Here's some sample data and test code to try running through it - if I've made some mistake, I'd be happy to have it pointed out. // This example is from : http://www.di-mgt.com.au/rsa_alg.html#simpleexample
#define TEST_PUBLIC_KEY_EXP "010001" #define TEST_PUBLIC_KEY_MOD "A9E167983F39D55FF2A093415EA6798985C8355D9A915BFB1D01DA197026170F" \
"BDA522D035856D7A986614415CCFB7B7083B09C991B81969376DF9651E7BD9A9" \
"3324A37F3BBBAF460186363432CB07035952FC858B3104B8CC18081448E64F1C" \
"FB5D60C4E05C1F53D37F53D86901F105F87A70D1BE83C65F38CF1C2CAA6AA7EB" #define TEST_CRYPTOGRAM "0002257F48FD1F1793B7E5E02306F2D3228F5C95ADF5F31566729F132AA12009" \
"E3FC9B2B475CD6944EF191E3F59545E671E474B555799FE3756099F044964038" \
"B16B2148E9A2F9C6F44BB5C52E3C6C8061CF694145FAFDB24402AD1819EACEDF" \
"4A36C6E4D2CD8FC1D62E5A1268F496004E636AF98E40F3ADCFCCB698F4E80B9F" #define TEST_RESULT "3D2AB25B1EB667A40F504CC4D778EC399A899C8790EDECEF062CD739492C9CE5" \
"8B92B9ECF32AF4AAC7A61EAEC346449891F49A722378E008EFF0B0A8DBC6E621" \
"EDC90CEC64CF34C640F5B36C48EE9322808AF8F4A0212B28715C76F3CB99AC7E" \
"609787ADCE055839829E0142C44B676D218111FFE69F9D41424E177CBA3A435B" HB_hex_string_to_hex_bignum( TEST_PUBLIC_KEY_EXP, &(publicKey.e) );
HB_hex_string_to_hex_bignum( TEST_PUBLIC_KEY_MOD, &(publicKey.n) );
HB_int_to_hex_bignum( 0, &privateKey.e );
HB_int_to_hex_bignum( 0, &privateKey.n );
HB_hex_string_to_hex_bignum( TEST_CRYPTOGRAM, &rsaOrig );
rsaDecrypt( &rsaOrig, &rsaDecrypted, &publicKey );
HB_hex_string_to_hex_bignum( TEST_RESULT, &rsaEncrypted );
if ( HB_compare( &rsaEncrypted, &rsaDecrypted ) == 0 )
{
printf( "Passed!\n" );
}
else
{
printf( "Failed!\n" );
}
Sorry about the expmod function.
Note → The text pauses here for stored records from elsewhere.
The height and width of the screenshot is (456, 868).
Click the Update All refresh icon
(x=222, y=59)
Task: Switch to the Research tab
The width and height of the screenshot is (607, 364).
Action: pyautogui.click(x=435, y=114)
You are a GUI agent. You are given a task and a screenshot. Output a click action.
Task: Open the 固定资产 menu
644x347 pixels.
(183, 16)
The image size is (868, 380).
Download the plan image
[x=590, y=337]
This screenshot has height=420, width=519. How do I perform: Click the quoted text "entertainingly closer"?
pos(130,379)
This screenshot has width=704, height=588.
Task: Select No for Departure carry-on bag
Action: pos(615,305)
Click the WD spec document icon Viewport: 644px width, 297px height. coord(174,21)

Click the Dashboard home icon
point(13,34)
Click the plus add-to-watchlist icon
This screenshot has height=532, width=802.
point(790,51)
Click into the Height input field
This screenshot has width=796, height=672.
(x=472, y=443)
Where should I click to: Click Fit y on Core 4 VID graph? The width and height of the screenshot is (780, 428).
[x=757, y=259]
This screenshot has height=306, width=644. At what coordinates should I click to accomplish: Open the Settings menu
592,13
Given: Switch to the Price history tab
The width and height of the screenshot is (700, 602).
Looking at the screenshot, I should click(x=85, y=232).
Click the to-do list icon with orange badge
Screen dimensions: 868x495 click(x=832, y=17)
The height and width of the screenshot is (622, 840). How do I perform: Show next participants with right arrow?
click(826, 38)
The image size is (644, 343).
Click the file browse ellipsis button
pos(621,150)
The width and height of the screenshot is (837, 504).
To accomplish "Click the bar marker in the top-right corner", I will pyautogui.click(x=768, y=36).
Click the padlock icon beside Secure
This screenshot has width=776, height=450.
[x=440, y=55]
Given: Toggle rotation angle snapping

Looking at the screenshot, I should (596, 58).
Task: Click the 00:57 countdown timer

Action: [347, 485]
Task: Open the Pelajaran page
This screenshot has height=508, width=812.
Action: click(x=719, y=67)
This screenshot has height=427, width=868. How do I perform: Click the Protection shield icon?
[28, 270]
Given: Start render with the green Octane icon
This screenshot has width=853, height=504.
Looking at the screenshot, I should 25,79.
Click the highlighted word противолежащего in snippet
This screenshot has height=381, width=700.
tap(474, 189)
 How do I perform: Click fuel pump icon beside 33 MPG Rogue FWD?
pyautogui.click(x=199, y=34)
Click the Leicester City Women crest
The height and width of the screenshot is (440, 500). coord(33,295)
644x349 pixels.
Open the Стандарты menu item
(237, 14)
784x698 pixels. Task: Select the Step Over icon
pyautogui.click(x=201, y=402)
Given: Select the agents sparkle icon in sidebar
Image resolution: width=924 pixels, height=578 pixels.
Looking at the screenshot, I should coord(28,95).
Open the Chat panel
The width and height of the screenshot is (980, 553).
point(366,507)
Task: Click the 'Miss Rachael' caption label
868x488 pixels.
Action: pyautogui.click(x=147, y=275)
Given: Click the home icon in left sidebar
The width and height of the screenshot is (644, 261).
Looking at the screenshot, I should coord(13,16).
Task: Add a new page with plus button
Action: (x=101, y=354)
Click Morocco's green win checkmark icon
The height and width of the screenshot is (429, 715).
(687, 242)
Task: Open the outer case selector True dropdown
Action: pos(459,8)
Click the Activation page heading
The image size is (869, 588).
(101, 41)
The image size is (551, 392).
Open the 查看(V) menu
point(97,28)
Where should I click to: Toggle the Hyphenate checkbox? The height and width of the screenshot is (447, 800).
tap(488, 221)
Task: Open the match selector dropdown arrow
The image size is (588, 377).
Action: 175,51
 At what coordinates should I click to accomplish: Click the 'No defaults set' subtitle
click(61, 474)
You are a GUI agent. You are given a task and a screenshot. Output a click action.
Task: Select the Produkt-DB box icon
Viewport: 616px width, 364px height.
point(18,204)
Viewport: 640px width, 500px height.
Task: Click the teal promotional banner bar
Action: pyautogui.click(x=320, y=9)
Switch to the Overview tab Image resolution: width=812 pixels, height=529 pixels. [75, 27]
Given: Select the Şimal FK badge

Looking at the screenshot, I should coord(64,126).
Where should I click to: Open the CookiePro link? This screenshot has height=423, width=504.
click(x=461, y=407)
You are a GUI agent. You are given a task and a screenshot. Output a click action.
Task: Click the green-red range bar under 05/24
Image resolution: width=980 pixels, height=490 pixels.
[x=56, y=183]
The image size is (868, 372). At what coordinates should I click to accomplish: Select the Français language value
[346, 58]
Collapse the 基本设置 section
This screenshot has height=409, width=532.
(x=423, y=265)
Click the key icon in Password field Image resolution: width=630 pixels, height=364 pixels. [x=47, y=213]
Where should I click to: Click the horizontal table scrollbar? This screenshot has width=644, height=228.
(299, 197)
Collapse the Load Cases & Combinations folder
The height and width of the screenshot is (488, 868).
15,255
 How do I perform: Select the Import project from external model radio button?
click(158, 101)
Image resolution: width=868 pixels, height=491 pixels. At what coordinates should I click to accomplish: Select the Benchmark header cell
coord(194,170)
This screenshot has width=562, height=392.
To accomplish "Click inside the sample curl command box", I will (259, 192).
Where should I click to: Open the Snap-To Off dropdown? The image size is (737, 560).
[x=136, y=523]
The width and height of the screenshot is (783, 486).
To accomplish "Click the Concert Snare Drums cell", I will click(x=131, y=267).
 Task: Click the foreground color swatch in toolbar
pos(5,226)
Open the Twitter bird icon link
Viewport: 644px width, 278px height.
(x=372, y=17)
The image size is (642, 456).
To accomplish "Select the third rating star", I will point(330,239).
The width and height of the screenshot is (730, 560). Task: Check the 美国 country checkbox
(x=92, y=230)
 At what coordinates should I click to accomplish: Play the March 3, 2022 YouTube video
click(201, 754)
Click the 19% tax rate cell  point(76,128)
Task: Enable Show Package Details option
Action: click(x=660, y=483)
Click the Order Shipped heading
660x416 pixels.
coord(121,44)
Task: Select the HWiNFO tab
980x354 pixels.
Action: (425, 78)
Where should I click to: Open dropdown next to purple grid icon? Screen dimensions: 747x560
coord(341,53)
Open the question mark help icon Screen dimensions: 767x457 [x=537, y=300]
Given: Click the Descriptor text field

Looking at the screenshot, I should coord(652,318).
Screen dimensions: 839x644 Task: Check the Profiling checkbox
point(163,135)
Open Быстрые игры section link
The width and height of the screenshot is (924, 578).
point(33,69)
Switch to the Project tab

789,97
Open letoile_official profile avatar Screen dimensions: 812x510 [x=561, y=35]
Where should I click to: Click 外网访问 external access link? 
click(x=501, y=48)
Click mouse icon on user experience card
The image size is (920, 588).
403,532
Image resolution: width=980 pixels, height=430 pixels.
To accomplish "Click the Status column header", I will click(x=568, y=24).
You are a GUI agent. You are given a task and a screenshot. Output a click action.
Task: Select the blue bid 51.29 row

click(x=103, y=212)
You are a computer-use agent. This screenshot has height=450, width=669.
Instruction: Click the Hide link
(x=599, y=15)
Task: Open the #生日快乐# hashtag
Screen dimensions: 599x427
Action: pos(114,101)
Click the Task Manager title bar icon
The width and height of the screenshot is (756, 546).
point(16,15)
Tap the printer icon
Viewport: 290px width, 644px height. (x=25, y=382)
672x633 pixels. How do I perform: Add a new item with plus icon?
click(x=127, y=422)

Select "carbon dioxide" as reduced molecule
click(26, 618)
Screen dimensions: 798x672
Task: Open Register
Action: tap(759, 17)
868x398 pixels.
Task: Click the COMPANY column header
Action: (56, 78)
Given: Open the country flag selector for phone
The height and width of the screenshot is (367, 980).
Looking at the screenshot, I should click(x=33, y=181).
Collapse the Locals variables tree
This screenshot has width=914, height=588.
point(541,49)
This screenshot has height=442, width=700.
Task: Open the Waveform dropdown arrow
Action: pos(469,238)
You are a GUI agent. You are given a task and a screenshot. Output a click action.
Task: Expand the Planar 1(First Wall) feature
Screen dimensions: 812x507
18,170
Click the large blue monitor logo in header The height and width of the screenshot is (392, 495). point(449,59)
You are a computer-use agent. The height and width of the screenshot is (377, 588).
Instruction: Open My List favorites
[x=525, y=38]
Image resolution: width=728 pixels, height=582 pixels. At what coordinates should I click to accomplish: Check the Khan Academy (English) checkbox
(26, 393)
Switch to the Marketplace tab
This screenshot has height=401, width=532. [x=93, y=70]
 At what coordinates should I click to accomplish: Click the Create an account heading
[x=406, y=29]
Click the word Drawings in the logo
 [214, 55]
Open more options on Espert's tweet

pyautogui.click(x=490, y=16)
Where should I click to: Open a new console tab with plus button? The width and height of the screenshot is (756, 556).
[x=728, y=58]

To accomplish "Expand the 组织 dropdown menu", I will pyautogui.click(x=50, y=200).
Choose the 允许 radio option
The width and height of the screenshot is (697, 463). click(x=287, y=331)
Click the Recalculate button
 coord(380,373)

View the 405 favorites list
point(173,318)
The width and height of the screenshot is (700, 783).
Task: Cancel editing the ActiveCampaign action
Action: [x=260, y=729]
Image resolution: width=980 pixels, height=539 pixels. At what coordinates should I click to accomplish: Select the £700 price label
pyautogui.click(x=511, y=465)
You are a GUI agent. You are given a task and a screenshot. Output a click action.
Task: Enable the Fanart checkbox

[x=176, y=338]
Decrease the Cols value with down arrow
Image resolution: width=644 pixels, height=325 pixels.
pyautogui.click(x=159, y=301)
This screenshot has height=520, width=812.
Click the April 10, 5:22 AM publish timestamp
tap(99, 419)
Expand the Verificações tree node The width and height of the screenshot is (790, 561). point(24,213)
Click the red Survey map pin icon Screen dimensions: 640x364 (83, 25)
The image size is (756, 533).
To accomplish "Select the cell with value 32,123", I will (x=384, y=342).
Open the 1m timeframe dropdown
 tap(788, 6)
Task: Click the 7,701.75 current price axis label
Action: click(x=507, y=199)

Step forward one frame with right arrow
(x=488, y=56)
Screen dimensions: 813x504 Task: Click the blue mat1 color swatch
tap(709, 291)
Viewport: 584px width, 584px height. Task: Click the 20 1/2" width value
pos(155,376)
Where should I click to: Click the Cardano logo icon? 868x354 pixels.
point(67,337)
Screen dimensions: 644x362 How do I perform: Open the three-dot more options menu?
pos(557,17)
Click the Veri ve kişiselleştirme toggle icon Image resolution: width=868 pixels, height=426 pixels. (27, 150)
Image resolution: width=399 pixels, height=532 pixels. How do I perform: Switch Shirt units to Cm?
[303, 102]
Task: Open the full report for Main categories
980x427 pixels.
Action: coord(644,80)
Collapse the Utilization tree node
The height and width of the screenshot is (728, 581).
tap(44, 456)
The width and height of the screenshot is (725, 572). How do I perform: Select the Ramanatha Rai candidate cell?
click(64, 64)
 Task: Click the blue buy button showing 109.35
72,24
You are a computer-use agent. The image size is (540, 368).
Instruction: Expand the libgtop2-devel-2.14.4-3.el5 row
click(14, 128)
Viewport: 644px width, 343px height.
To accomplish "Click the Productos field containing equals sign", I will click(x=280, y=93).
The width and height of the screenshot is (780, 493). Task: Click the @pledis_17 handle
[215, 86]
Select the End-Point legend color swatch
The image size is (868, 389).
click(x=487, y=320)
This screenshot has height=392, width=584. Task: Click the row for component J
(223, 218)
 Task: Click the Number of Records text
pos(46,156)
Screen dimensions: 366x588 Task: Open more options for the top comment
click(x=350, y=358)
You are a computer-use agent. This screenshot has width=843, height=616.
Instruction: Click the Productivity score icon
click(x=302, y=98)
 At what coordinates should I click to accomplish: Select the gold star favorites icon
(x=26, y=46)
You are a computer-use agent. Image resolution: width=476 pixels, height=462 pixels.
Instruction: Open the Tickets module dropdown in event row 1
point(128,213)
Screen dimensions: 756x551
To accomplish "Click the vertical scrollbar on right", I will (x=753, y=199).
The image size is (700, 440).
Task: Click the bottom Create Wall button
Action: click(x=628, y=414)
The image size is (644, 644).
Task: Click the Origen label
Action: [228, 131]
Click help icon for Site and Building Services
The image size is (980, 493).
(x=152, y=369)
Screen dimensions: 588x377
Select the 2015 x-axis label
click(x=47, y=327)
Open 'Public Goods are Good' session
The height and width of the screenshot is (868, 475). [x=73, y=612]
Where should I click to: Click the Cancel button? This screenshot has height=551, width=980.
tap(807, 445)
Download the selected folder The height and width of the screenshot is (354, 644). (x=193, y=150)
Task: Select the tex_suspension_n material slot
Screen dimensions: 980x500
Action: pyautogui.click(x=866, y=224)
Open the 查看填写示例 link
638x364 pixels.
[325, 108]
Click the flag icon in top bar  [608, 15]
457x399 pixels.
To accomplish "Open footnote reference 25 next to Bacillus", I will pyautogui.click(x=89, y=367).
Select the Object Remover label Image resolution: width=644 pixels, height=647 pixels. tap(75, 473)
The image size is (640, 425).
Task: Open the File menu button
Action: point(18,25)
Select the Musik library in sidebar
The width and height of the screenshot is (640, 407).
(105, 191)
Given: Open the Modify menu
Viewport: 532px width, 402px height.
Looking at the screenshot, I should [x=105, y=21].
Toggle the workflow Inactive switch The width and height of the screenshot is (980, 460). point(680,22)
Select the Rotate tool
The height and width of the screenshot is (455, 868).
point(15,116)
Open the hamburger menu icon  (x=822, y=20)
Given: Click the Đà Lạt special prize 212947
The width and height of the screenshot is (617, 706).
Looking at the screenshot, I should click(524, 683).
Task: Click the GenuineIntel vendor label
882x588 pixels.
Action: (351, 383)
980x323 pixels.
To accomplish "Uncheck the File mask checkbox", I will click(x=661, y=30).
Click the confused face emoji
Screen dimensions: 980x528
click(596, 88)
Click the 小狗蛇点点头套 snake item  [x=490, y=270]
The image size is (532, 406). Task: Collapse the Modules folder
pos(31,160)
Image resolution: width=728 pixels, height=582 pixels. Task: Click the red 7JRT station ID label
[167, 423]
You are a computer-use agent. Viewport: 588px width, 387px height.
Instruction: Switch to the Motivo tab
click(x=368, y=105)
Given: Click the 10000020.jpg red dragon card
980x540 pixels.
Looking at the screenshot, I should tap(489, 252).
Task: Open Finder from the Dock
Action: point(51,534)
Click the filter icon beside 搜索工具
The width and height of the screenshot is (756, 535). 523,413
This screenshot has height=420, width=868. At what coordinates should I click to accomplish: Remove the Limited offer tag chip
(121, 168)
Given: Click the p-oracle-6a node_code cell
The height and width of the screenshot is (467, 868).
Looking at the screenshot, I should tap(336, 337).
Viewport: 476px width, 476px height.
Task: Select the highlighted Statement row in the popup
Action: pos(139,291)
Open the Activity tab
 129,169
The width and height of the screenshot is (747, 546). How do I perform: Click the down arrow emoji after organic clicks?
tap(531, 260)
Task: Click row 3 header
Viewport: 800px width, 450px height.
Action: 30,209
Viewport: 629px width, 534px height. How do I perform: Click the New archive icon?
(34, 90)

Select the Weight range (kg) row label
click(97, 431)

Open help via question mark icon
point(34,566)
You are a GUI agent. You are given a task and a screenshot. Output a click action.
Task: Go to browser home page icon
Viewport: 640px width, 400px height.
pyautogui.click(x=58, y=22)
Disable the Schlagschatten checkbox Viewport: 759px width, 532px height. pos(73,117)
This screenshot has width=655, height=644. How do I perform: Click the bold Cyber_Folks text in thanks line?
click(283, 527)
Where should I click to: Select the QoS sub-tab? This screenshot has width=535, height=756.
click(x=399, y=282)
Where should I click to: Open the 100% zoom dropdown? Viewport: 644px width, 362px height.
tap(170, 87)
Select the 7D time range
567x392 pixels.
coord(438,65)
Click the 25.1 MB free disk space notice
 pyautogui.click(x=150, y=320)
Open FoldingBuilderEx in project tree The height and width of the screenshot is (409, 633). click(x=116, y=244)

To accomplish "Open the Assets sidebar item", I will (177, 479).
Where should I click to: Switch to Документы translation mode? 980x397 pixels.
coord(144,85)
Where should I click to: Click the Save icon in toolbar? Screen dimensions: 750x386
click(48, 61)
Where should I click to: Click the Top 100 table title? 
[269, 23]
As you said, I have just renamed it. This decrypt function works only for data encrypted with the private key (d,n). Thus, it is useful for checking signatures not for decrypting actual data. if you try the code below you will see it will fail: HB_hex_string_to_hex_bignum( TEST_PUBLIC_KEY_EXP, &(publicKey.e) );
HB_hex_string_to_hex_bignum( TEST_PUBLIC_KEY_MOD, &(publicKey.n) );
HB_int_to_hex_bignum( 0, &privateKey.e );
HB_int_to_hex_bignum( 0, &privateKey.n );
HB_hex_string_to_hex_bignum( TEST_RESULT, &rsaOrig );
rsaEncrypt( &rsaOrig, &rsaEncrypted, &publicKey );
rsaDecrypt( &rsaEncrypted, &rsaDecrypted, &publicKey );
if ( HB_compare( &rsaOrig, &rsaDecrypted ) == 0 )
{
printf( "Passed!\n" );
}
else
{
printf( "Failed!\n" );
}
If you encrypt data with the public key, you must decrypt it with the private key, not the public key.